Inventors have been coming up with devices to improve sex for decades. But before Google digitised all the records of the US Patent and Trademark Office to launch their Patent Search feature, if enterprising creators wanted to check whether their ideas were truly original, they had to search the sex patents by hand.
Diagram of inflatable condom from US 4281648 A.
According to Dvorah Graeser at KISSPatent, the situation created problems that played out like the plot of a teenage sex comedy:
…rather than asking for copies of the relevant patents, some of the (perhaps embarrassed) patent attorneys/agents and inventors would just steal the patents to look through them elsewhere — so these patent records kept on disappearing! Other searchers couldn’t see the relevant SexTech patent prior art and the USPTO had to keep on replacing them.

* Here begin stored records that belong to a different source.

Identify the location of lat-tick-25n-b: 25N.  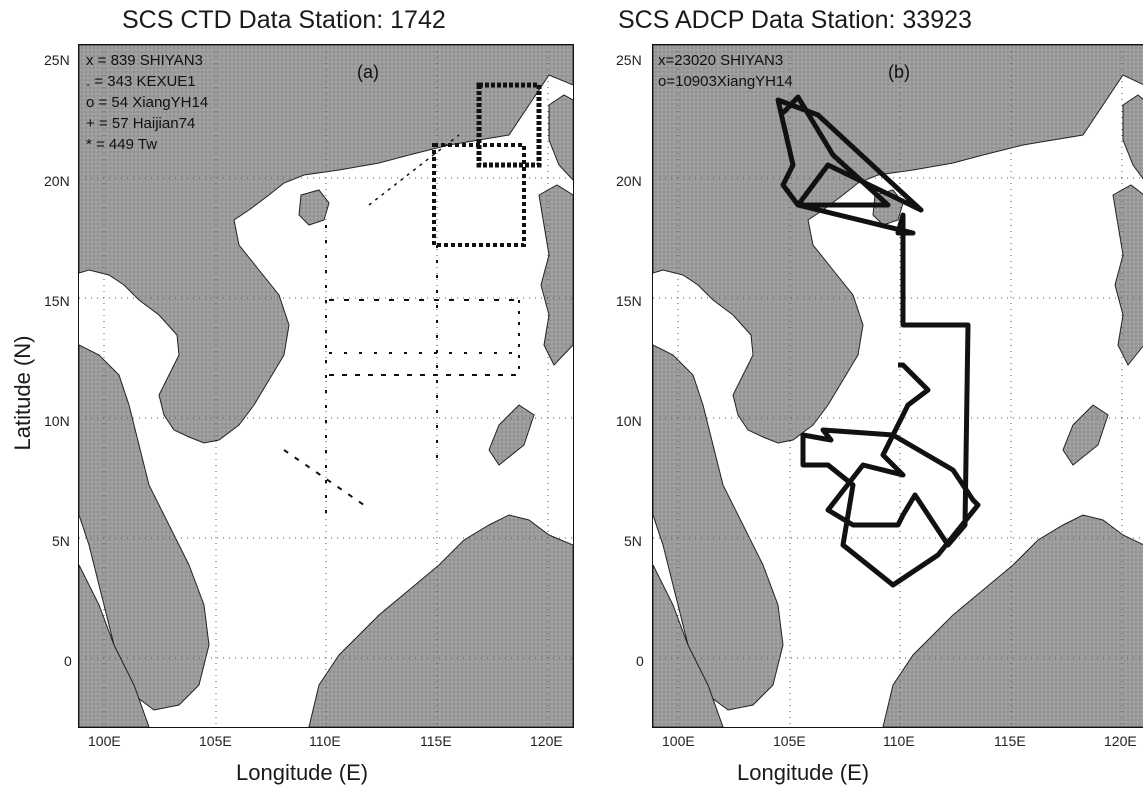
(629, 60).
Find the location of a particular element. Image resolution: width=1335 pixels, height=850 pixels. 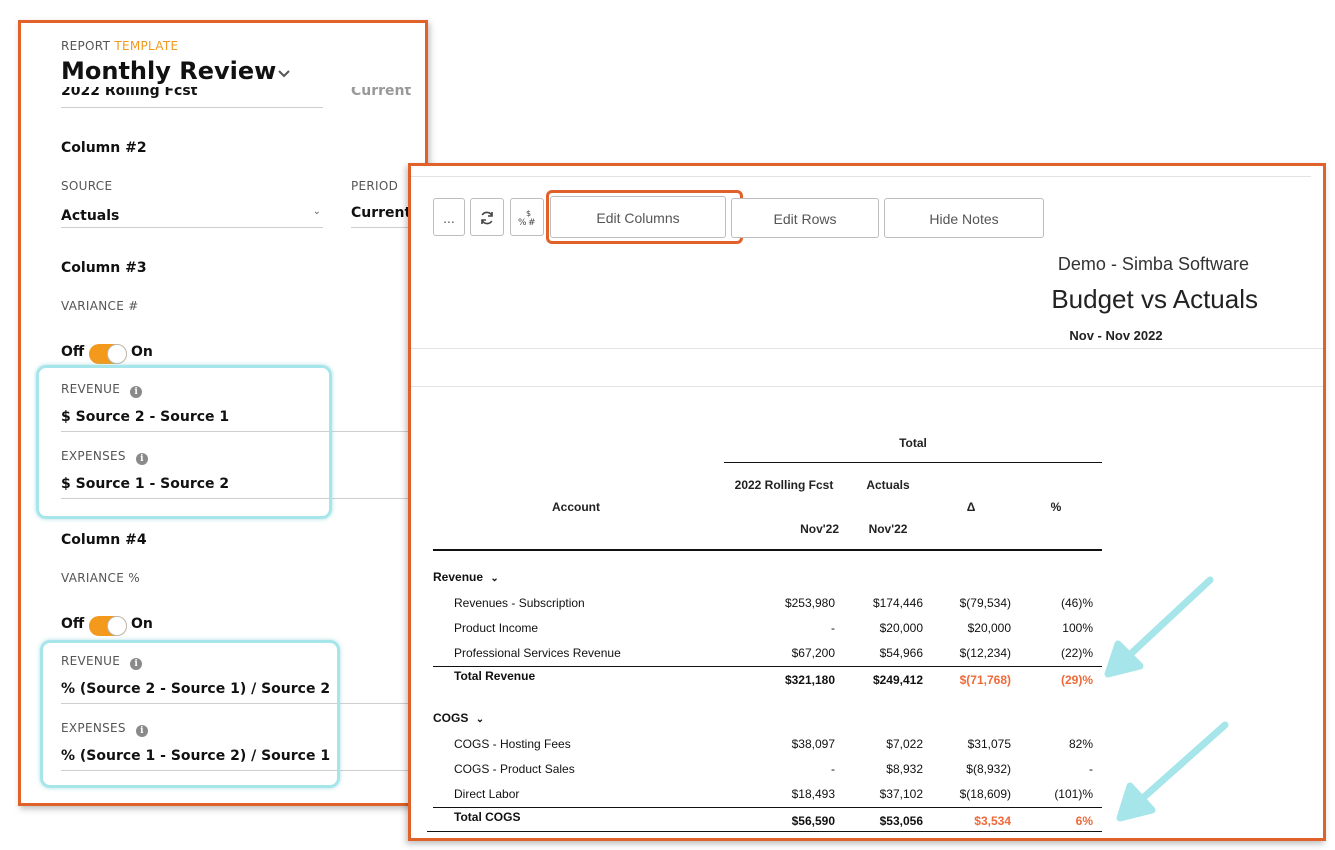

table-row: COGS - Product Sales - $8,932 $(8,932) - is located at coordinates (761, 771).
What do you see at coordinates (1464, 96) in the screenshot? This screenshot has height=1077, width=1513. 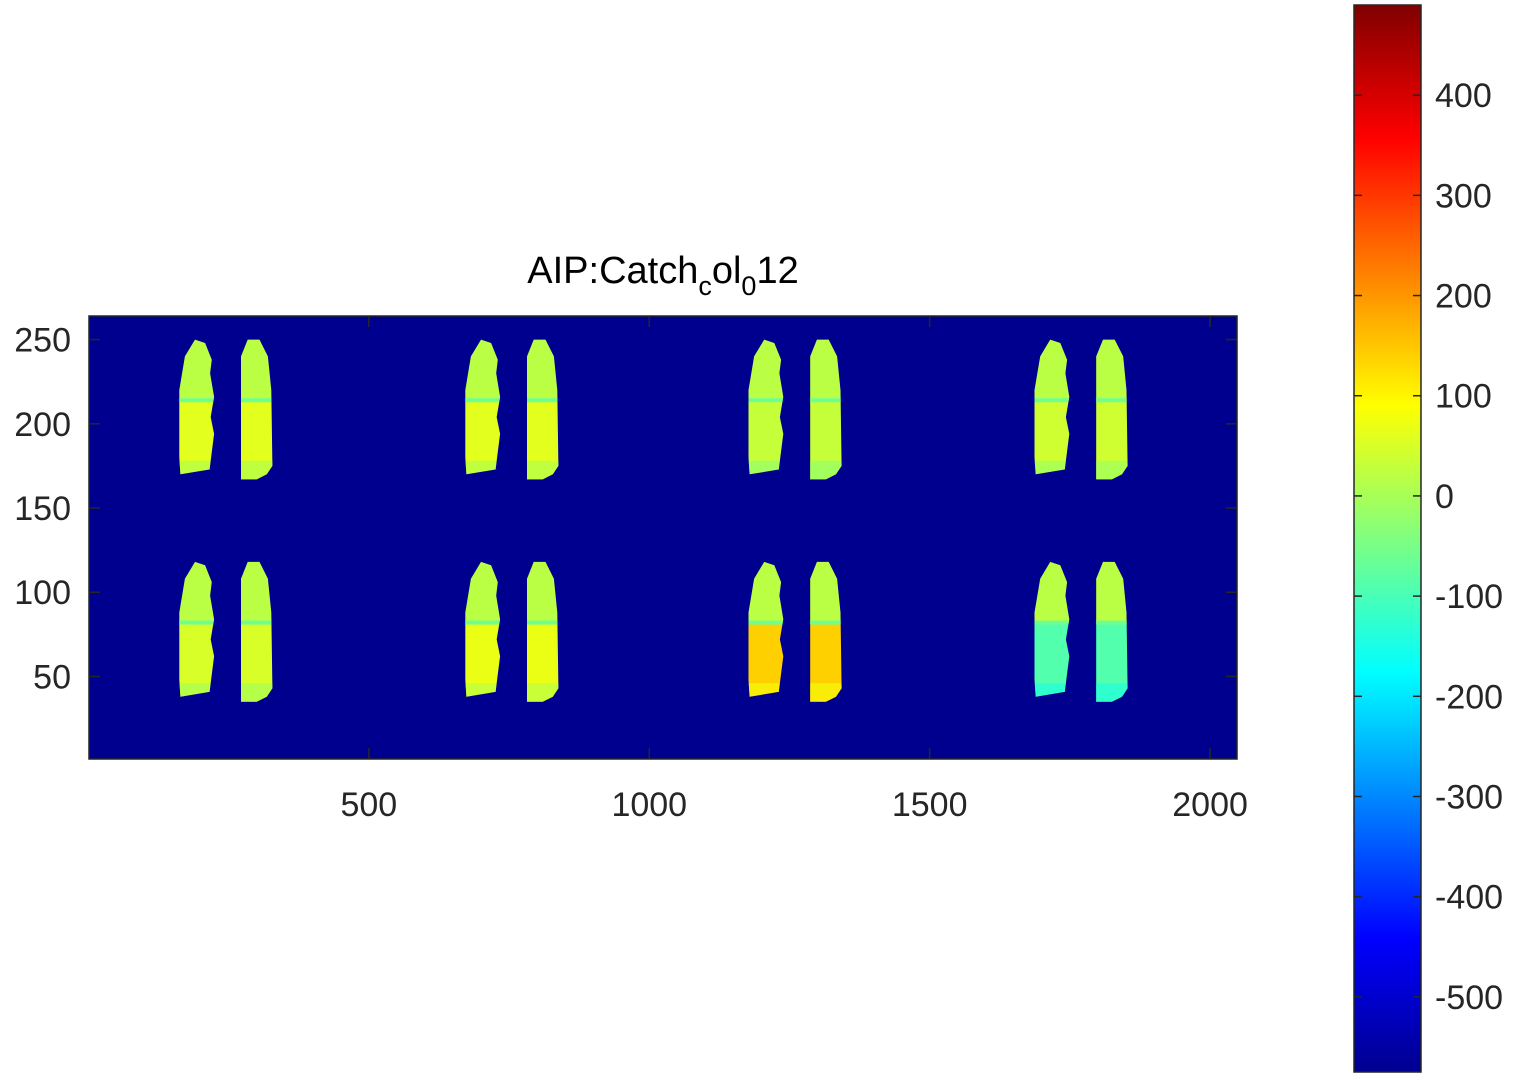 I see `colorbar-tick-label: 400` at bounding box center [1464, 96].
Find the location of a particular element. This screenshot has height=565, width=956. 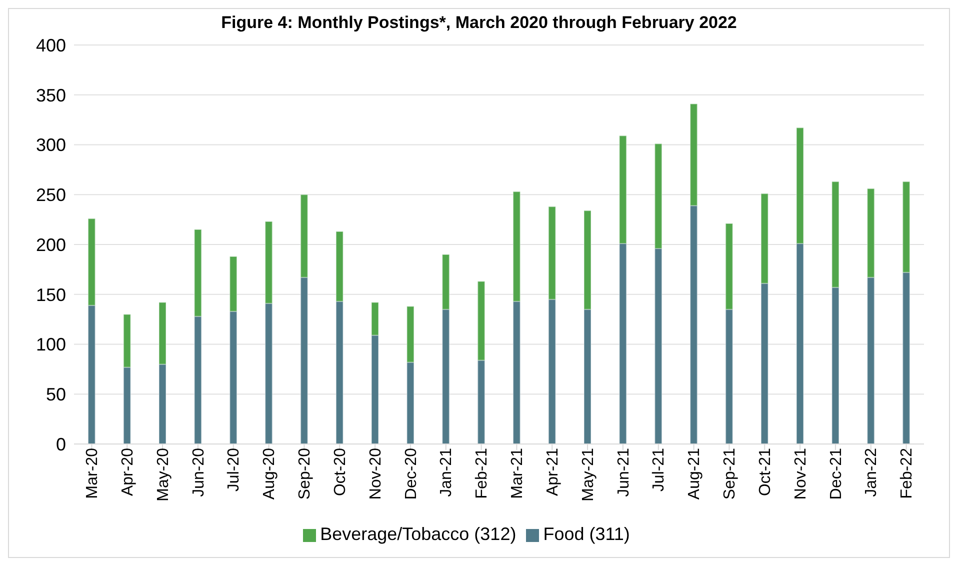

y-tick-label: 50 is located at coordinates (56, 394).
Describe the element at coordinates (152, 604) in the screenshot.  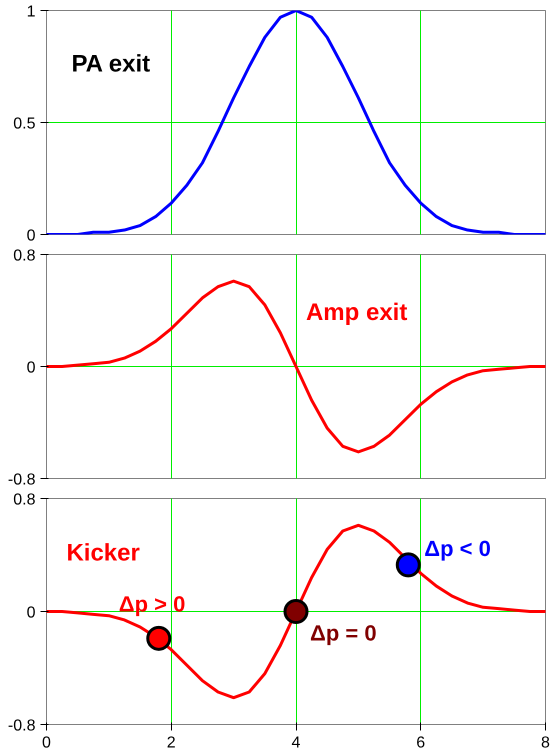
I see `annotation: Δp > 0` at that location.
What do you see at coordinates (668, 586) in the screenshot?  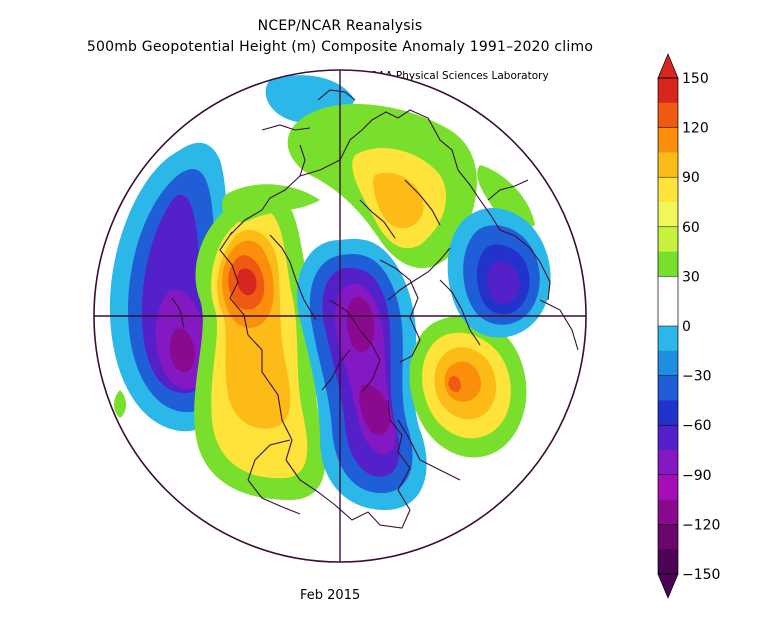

Annoyed by having to recopy all these raunchy patent records over and over again, the Patent Office put all of them into one room so the official in charge of the division could keep an eye on them.
What made it worse is that apparently the Supervisory Primary Examiner was very prim and buttoned-down, so that the searchers found themselves embarrassedly slinking into her office to ask to see “those patents” – and then slinking back out again after doing their search – all with the Supervisory Primary Examiner looking on.
So hurrah for the 21st century, when you can search for inflatable condoms (US 4281648 A) or cervical-pleasure-enhancers (US 8070674 B1) from the comfort of your own office.